As the artistic director of an ensemble that was built on a desire to connect classical music and fashion, I’ve often been asked to discuss the idea of challenging the status quo. My initial answer is a question: these days, what is the status quo? It’s a complicated concept in our “everything goes” culture, but what I can say is that we are all aware of what has the potential to piss off versus please a certain audience. For example, classical music performances that incorporate elements of popular culture—in the case of my ensemble, fashion—are typically viewed negatively as counterproductive to the original concept of the composer. But I don’t think of it that way. We aren’t trying to subvert the composer’s intention but rather color on the edges with young fashion designers creating original clothing that is inspired by the music itself. It brings a new perspective to the concert experience.
When I started The Nouveau Classical Project, I was less confident than I am today. The only classical music world I knew was the academic one; I was late in discovering the more open-minded new music scene. I was immediately on the defensive, imagining all sorts of attacks on my integrity, people questioning whether or not I was a “serious” musician and being accused of using fashion to hide something. As in: love of fashion=superficial=not serious about music because one spends energy thinking about frivolous clothes. I have no idea who these people were that I had imagined, seeing as I had zero public presence. Although my initial intention was not to push boundaries, I knew this was probably going to be a natural side effect of having an unconventional approach to a traditional performance structure. I listed reasons justifying my concept. I like music. I like fashion. Why not combine them into something interesting that hasn’t been explored? Why not create a collaborative atmosphere between the music and fashion? We are, after all, watching the performers while they are playing the music. But ultimately this is not what mattered. What it boiled down to was that I was simply expressing myself creatively through the medium of a concert.
Flutist Laura Cocks, Clarinetist Isabel Kim, Violinist Marina Kifferstein, Cellist Kivie Cahn-Lipman, Pianist Sugar Vendil, and guest soprano Lucy Dhegrae. Photos by Misaki Matsui
And I think that that is what most of us are essentially doing when we allegedly break the rules—we are simply being creative with the form of self-expression we know best. So what if you are about to attempt something you think can potentially alienate those you want approval from? I may not have something new to add to recurrent TED Talk-esque favorites such as “do what you love no matter what,” “stay true to yourself,” and “ignore the haters,” but I can speak from personal experience about what I’ve learned thus far from running a group that often takes a different perspective on the classical concert paradigm.

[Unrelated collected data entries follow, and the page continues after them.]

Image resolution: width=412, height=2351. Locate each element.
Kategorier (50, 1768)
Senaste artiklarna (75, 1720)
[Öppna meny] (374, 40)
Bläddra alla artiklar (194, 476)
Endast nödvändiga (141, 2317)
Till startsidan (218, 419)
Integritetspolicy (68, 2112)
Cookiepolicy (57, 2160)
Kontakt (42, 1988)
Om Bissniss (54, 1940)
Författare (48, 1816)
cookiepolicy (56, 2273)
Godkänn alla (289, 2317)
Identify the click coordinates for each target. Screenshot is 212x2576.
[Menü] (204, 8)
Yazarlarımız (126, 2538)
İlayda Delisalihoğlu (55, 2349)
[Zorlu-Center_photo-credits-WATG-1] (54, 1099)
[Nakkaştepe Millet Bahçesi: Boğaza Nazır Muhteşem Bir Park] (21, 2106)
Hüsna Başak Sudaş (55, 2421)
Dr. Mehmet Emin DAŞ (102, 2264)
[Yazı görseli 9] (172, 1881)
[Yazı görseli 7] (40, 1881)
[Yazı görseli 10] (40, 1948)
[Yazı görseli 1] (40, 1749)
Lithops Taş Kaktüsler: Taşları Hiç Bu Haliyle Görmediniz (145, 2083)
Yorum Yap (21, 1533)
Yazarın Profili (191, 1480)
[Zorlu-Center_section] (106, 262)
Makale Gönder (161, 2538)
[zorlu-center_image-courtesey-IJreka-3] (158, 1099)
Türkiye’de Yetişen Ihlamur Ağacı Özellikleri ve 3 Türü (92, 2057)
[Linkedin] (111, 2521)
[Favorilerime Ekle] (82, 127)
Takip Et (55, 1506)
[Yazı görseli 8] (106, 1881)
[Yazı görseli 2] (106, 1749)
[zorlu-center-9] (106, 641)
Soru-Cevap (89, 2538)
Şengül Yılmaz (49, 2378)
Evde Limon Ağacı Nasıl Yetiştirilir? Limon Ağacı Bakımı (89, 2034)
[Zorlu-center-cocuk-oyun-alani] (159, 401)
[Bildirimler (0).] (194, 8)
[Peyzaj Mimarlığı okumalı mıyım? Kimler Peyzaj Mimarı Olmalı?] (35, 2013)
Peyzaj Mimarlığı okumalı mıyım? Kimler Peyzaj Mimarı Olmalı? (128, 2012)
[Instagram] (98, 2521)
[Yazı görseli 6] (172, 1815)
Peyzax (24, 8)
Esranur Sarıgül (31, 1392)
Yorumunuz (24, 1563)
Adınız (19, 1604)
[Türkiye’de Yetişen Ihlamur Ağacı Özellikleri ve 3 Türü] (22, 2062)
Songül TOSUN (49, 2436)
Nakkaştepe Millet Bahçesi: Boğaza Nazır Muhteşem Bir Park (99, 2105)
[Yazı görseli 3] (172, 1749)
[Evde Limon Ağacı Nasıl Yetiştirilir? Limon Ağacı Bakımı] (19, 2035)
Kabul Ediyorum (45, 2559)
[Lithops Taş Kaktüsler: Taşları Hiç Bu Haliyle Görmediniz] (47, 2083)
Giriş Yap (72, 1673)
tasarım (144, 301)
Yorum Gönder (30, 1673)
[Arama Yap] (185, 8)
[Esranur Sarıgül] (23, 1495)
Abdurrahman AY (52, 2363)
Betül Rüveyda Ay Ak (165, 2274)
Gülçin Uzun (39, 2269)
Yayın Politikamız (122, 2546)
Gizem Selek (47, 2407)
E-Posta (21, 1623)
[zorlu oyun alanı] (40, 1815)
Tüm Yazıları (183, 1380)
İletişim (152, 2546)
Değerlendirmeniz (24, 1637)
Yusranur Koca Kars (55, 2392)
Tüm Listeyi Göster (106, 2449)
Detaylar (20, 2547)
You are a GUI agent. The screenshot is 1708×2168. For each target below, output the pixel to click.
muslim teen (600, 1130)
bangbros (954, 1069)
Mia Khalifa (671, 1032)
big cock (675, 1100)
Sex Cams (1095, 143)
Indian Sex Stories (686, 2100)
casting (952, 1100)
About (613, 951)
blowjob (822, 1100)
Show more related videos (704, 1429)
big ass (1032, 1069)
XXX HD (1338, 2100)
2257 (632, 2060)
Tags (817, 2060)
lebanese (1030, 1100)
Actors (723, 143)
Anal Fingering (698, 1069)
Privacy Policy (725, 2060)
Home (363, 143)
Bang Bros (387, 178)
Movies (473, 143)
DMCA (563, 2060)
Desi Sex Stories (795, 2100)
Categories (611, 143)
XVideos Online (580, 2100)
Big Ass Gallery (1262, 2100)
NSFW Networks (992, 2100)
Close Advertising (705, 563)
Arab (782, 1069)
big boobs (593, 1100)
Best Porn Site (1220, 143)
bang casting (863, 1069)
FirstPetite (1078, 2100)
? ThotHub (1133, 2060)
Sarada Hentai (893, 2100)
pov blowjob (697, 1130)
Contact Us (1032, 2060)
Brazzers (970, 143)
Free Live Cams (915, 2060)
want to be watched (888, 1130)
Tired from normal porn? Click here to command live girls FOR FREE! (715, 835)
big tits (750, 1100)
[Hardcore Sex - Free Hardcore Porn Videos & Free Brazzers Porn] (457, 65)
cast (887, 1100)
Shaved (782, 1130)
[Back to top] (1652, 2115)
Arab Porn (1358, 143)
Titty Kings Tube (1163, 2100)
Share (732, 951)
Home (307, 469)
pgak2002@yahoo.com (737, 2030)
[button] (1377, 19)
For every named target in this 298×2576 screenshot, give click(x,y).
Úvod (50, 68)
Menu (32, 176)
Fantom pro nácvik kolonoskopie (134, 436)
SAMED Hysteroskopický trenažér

Staying true to your artistic vision is much easier said than done. After losing grant applications specifically due to the fashion presence, my group and I used to discuss how we could ensure that we weren’t viewed as gimmicky or superficial. This was just a waste of time and breath. The truth is you cannot control what people think. I knew from the start that fellow musicians who didn’t have a connection with or a remote interest in fashion would be unlikely fans, yet I still cared about their opinions. I also wanted to win awards that validated our place in the music world. This spurred a series of missteps on the artistic level, with us trying to recreate the success of other new music ensembles (i.e., participating in a concert series that they had been involved in, programming similar music, etc.). I completely respect these ensembles and what they do, but their activities did not fit NCP’s artistic vision. Instead of nurturing that vision, I fell into the trap of spending precious time and energy on things I wasn’t excited about in order to get ahead. Oftentimes, when we cater to what we think people will want instead of what we truly believe in (in actuality, we really know only one of those two things), time is wasted on creating mediocre work.
Instead of trying appeal to people you think have power over your career, I’ve learned it’s more fruitful to cultivate an audience that really believes in what you’re doing. What’s been encouraging for us is that we have raised more funds from individuals than we would have had we only won most of the grants we applied for (although winning them in addition to these donations wouldn’t have hurt!). This is because we have found wonderful people who really believe in us. You can find an audience for your unconventional artistic endeavors; trying to figure this out is time well spent. It could be the difference between a one-time attendee versus an advocate.
When it comes to the status quo, my instinct tells me that the best thing to do is to ignore it, whatever we think “it” is. We all know of accomplished artists who have already succeeded in challenging convention, and while we can look to them as examples, again, this is easier said than done. As an emerging artist, I can personally speak to the desperate need for both a sense of validation and encouragement that could influence our artistic choices. There’s no formula for “doing it right.” There’s only doing. (Cue slow clap.)